681 posts - 724 votes 
3 sounds
Speaks: English*, German, Korean, French

 
 Message 35 of 69
02 February 2009 at 4:02am | IP Logged 
Thanks Volte - I believe it may have been the first link; but somehow my mind remembers it differently.

I agree with Emilia in essence where you shouldn't force things upon your children and you should encourage their interests. Our current natural environment is Korean and English - and we can't imagine our child not speaking either of those. Not just because they would be cut off from half of their family, but also because I am mildly resentful of the fact that I wasn't taught my heritage language as a child and I had been cut off from half of my family as a result until I made the effort to re-discover Polish - I would hate my child to feel the same.

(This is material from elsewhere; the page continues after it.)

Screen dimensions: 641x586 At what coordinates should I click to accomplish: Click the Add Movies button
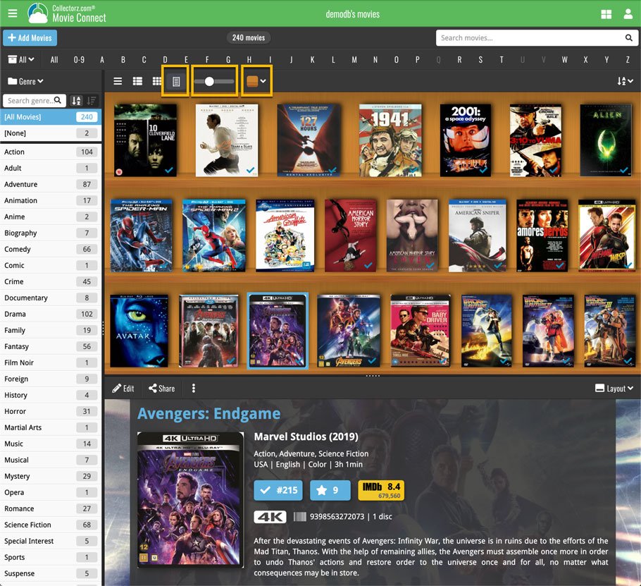point(30,38)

Our future home is likely to be Japan for several years, but not until the child is about 3 or 4 and where they are likely to assimilate the language without our input from playgroup/kindergarten, etc. Which leaves the dilemna of wanting to use a language (my heart says Polish) before moving to Japan - this could be viewed as forced, but I can't say forcing part of your own culture and family history is unnatural. Spanish or French would feel artificial and mildly contrived to me because I can't offer the same cultural awareness as I have for Korean and Polish, and the likelihood of me using these with the kids is pretty limited unless we are relocated to those parts of the world.
The issue of wanting to use Polish with my children and then intending on moving to Japan is where it can become confusing and I don't really want to go that far - the 30% exposure comes into play, and whilst many experts believe 4 languages can be absorbed by the infant brain, the fact that Japanese won't be in our environment until the child is a toddler is something that troubles me. I can't find much literature on bi/trilingual children then becoming immigrants of another language group.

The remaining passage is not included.